Scan the entries below for the word "agent" and copy every line in which it occurs.

[Excerpts from a dataset]
- - - -
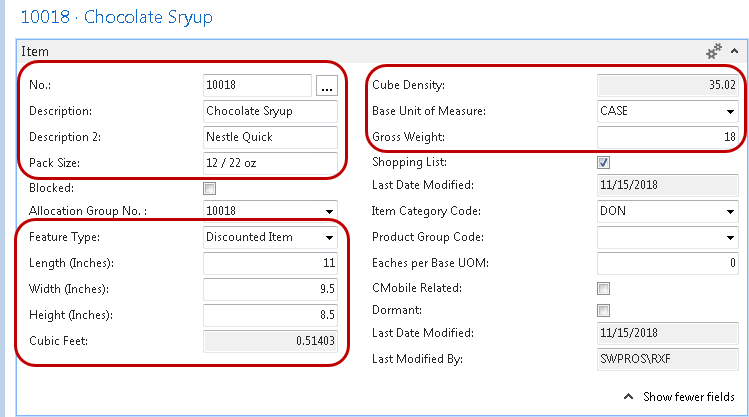
Task: Enable the CMobile Related checkbox
Action: (x=603, y=288)
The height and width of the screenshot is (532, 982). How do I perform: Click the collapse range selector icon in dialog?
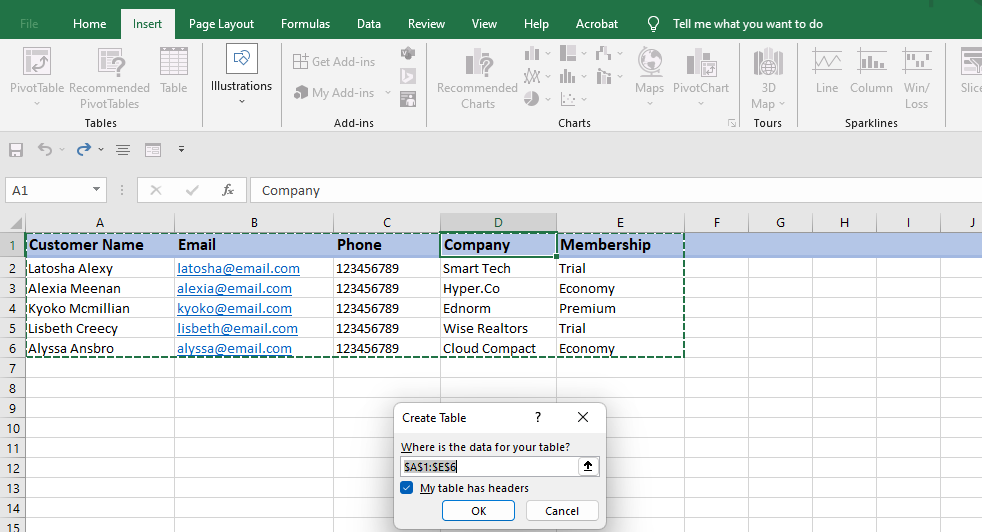tap(588, 466)
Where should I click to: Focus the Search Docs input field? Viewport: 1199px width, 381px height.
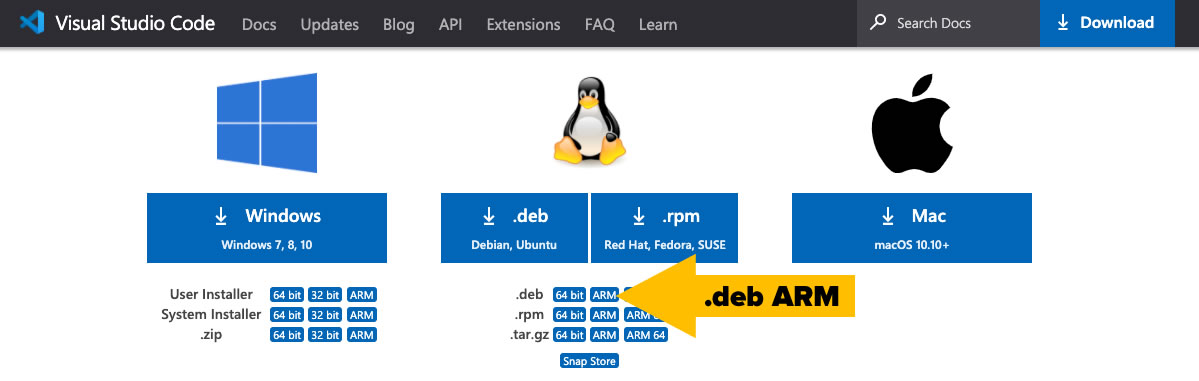click(x=948, y=23)
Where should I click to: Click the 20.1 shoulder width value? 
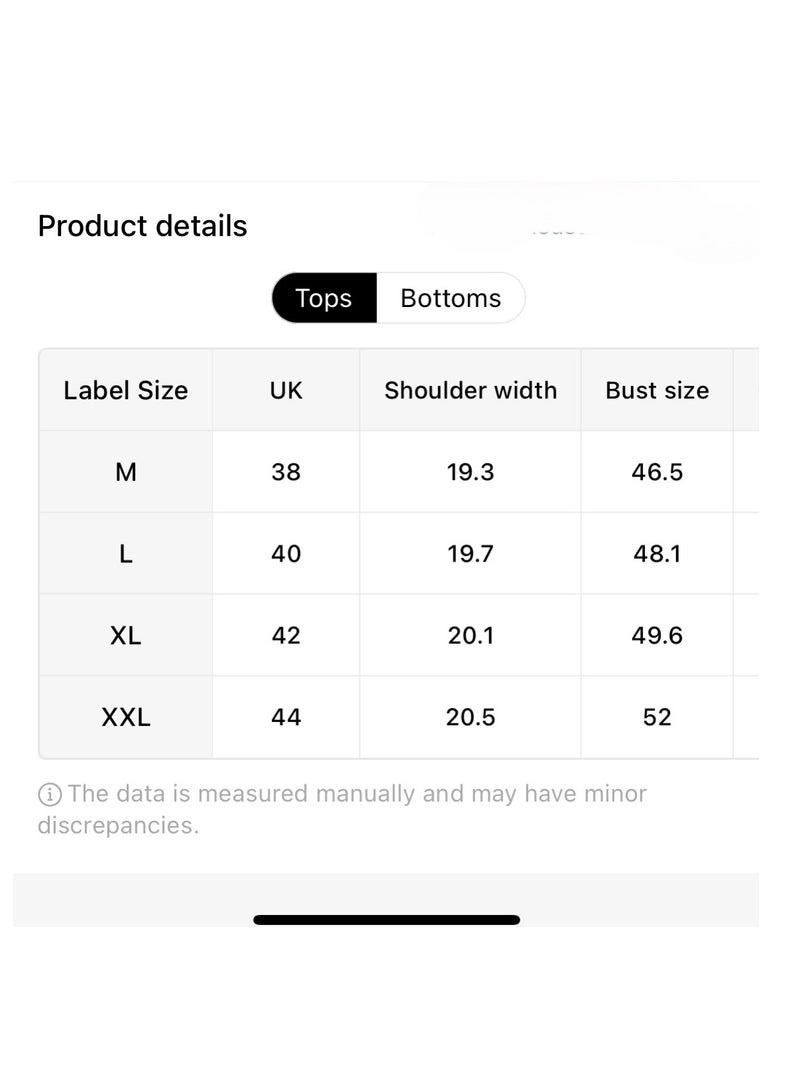tap(471, 635)
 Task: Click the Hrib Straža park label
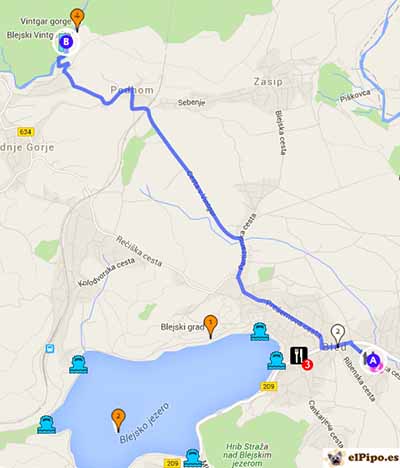(247, 455)
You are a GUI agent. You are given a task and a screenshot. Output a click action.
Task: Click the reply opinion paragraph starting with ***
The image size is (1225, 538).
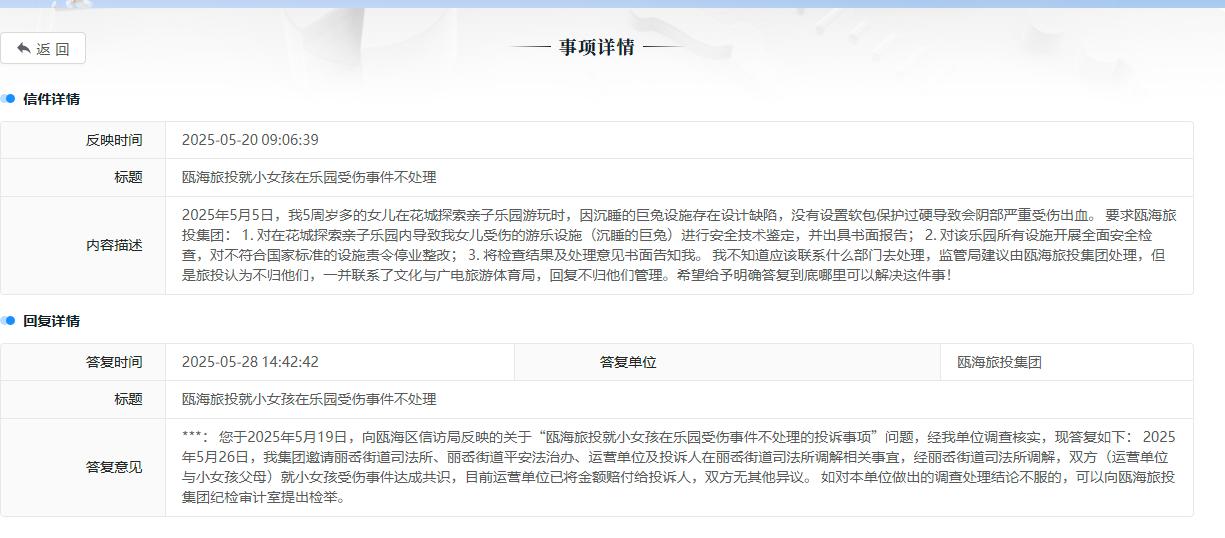(x=678, y=467)
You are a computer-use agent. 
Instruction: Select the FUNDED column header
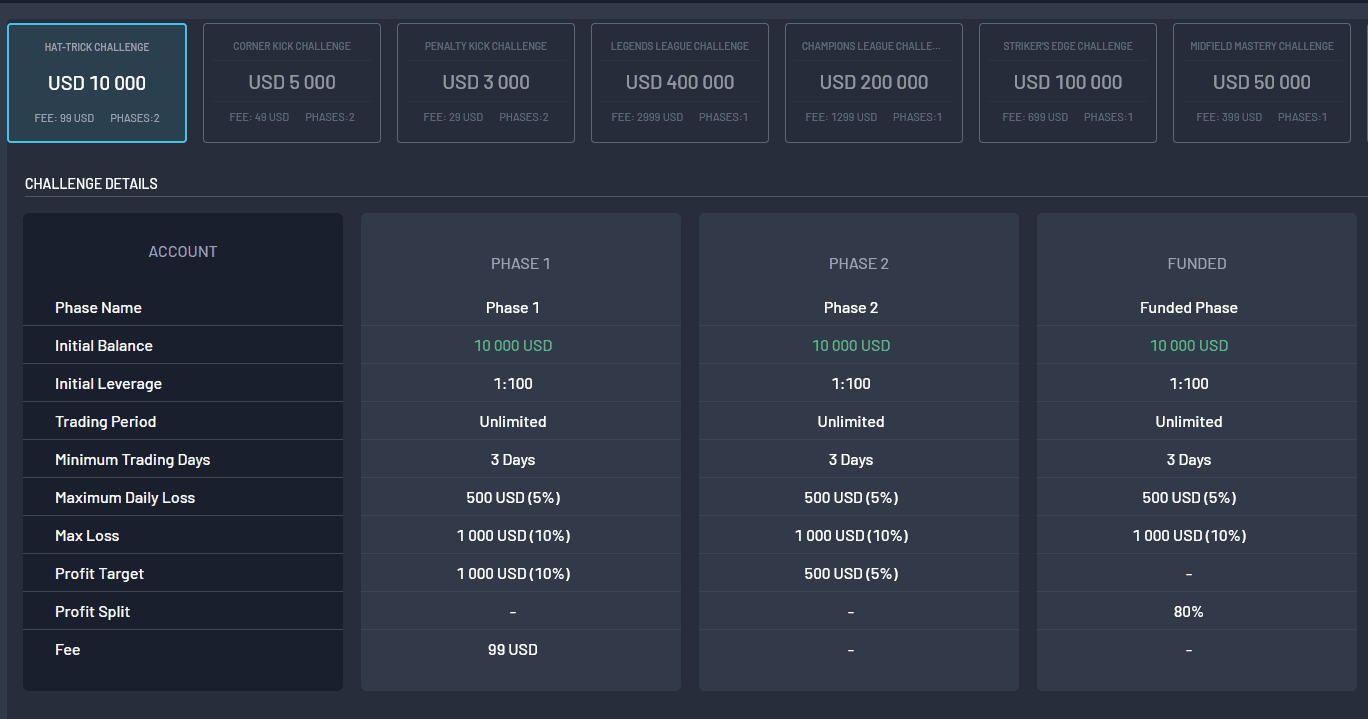pyautogui.click(x=1196, y=263)
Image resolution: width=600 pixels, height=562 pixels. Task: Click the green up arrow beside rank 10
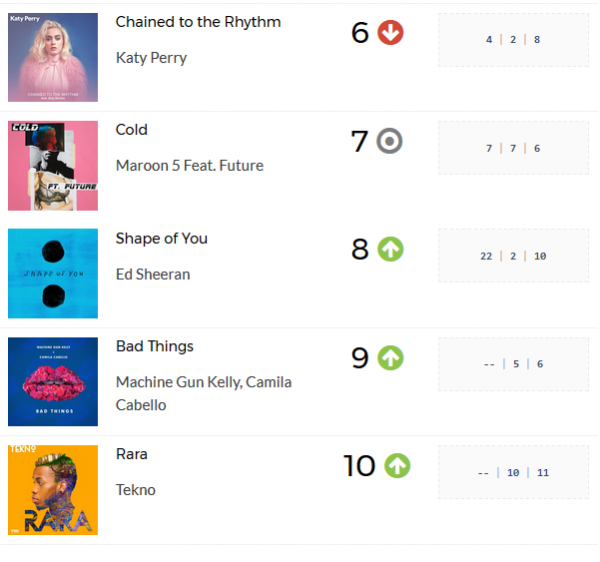(x=397, y=466)
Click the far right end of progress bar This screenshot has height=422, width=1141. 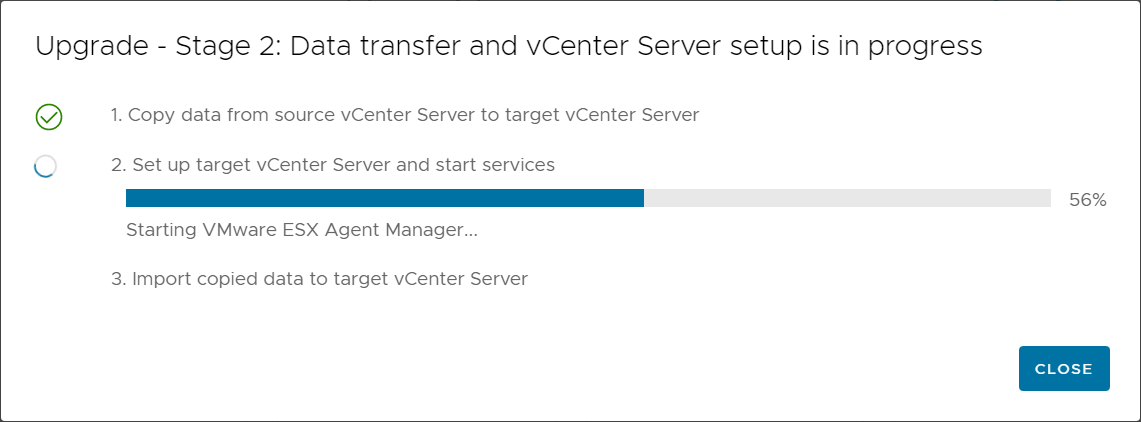[1048, 198]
- - - -
Solution for this task ::
You are a GUI agent. You are given a task and a screenshot. Output a click action.
You are a computer-use agent. 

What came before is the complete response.